* Exercise prompt: From the entries below, pull out every line that contains the word "Instruction".

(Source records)
■ ■ ■ ■ ■
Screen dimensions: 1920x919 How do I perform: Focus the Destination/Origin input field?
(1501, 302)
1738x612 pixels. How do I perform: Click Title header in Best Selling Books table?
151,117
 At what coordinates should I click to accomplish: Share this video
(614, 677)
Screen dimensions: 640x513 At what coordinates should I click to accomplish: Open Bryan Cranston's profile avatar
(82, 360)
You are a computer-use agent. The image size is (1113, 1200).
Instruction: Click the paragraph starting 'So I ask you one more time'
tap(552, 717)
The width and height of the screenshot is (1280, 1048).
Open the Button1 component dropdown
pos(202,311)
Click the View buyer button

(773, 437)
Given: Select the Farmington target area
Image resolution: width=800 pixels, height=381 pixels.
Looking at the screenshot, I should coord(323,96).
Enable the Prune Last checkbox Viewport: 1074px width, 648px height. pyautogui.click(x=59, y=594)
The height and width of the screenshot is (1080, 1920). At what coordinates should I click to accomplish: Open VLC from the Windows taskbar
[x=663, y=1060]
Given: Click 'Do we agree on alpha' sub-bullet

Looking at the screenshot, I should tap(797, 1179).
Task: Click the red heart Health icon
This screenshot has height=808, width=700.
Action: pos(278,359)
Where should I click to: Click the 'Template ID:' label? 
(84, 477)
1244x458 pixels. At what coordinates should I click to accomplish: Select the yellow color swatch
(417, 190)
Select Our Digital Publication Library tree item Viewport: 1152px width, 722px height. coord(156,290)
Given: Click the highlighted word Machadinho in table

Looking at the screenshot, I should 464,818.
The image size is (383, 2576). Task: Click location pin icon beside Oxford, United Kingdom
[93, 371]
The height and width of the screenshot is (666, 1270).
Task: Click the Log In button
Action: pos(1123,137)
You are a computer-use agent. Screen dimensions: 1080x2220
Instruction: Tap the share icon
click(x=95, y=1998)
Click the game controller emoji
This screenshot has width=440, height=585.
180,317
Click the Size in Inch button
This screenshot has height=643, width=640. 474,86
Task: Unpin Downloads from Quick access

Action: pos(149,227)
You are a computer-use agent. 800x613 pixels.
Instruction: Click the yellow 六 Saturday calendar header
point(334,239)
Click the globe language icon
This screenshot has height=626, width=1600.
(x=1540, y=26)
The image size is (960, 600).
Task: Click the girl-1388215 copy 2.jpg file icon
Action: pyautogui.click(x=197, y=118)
■ ■ ■ ■ ■
* Answer in full:
Instruction: Click the paragraph starting 'So I ask you one more time'
Instruction: Tap the share icon
Instruction: Click the yellow 六 Saturday calendar header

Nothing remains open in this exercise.